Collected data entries

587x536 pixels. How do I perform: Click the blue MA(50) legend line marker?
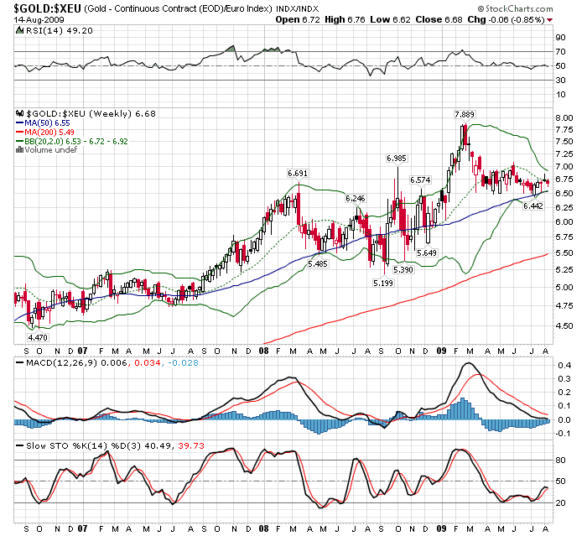20,122
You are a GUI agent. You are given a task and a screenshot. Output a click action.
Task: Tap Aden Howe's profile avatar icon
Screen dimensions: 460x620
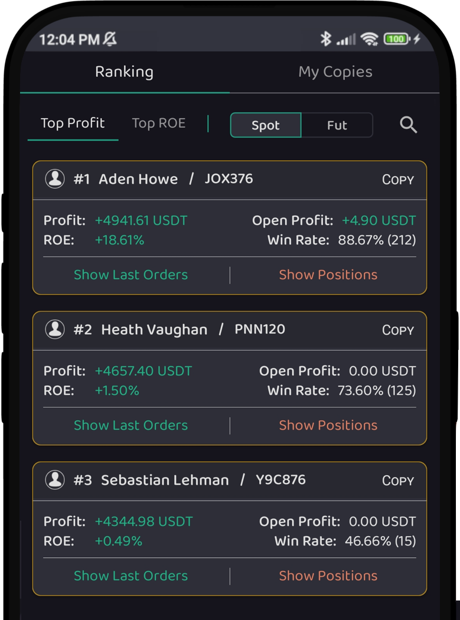pos(55,179)

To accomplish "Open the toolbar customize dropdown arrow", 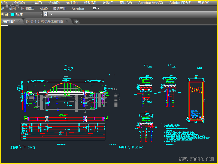I will click(51, 14).
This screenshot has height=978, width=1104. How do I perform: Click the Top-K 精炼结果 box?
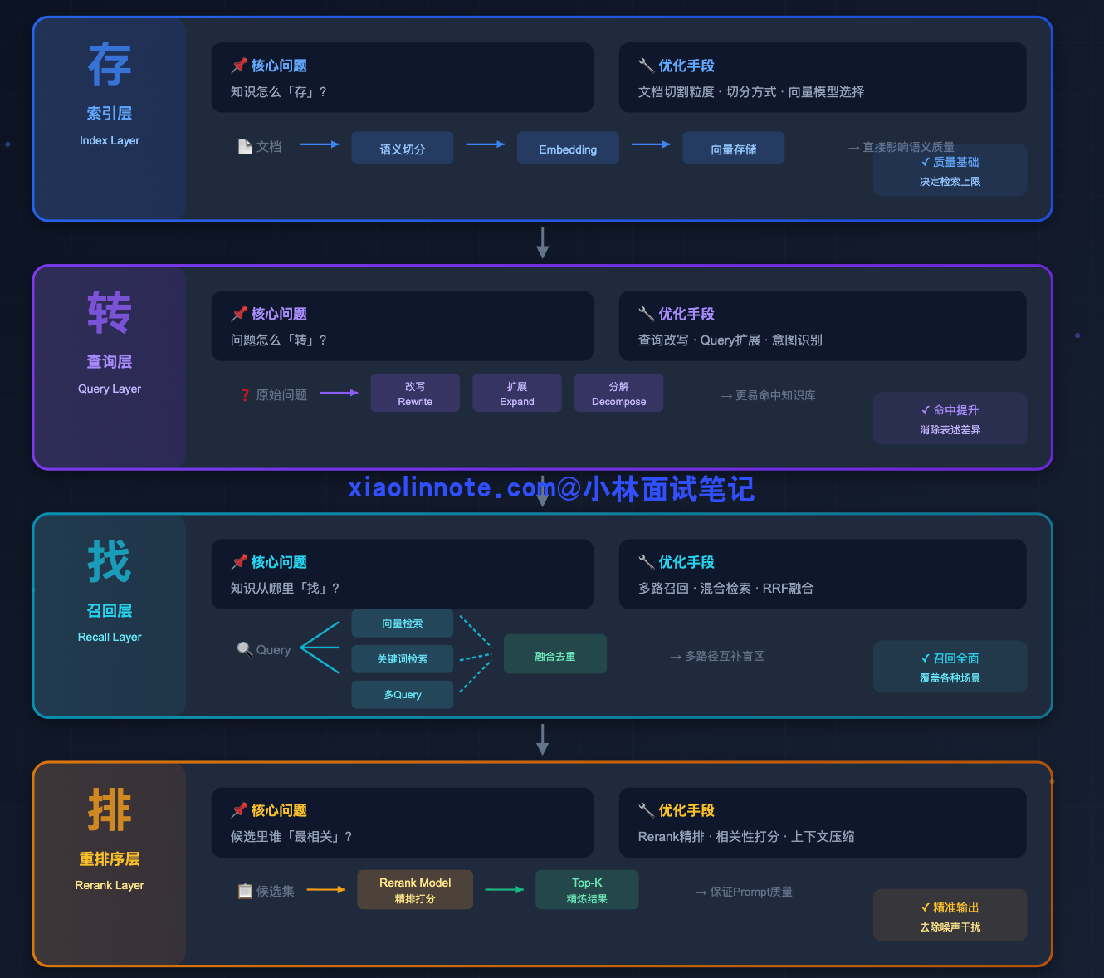[587, 890]
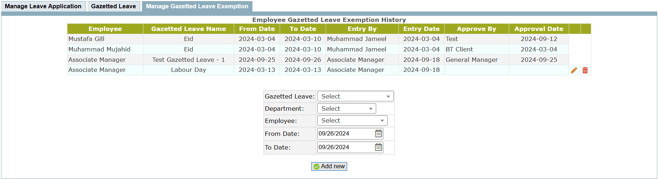Open the From Date calendar picker icon
658x179 pixels.
click(378, 134)
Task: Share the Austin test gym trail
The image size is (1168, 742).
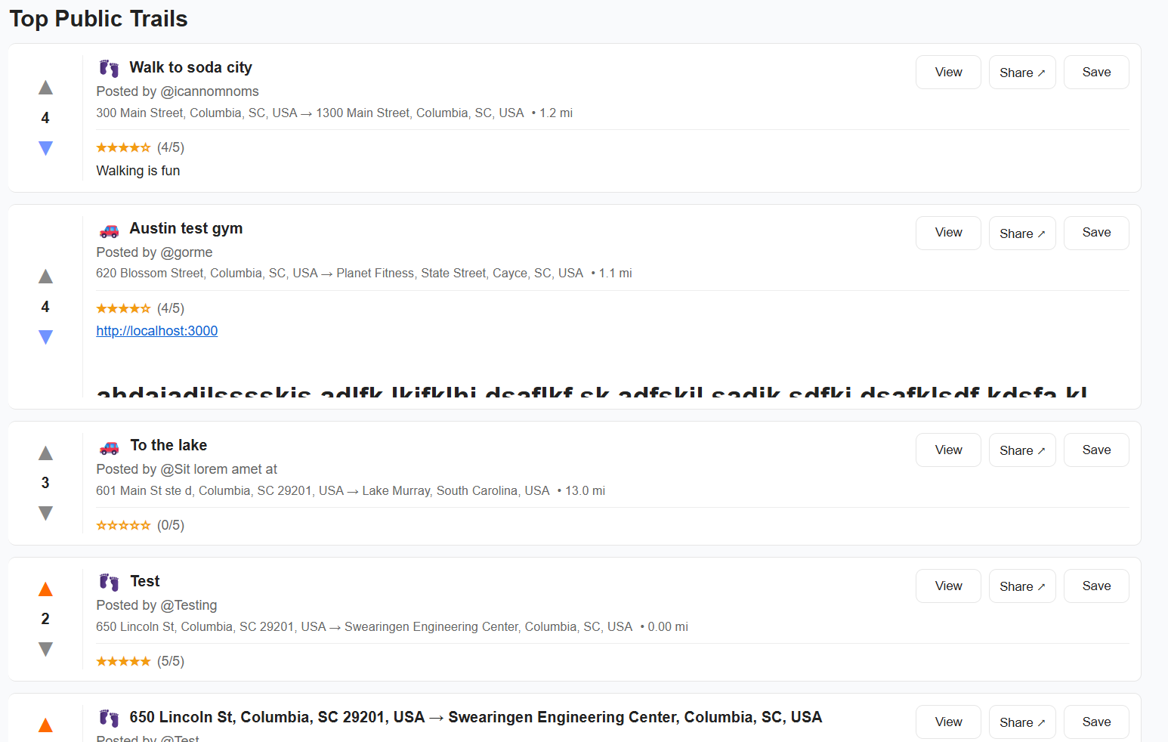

**Activity:**
Please, leaving out all pictures, transcribe exactly the lines above from the one containing "This screenshot has" through the final line, both included.

**Exercise solution:**
This screenshot has height=978, width=1104. How do I perform: Click the Top-K 精炼结果 box?
[587, 890]
Open the From Date calendar picker icon
658x179 pixels.
click(378, 134)
Task: Share the Austin test gym trail
The image size is (1168, 742).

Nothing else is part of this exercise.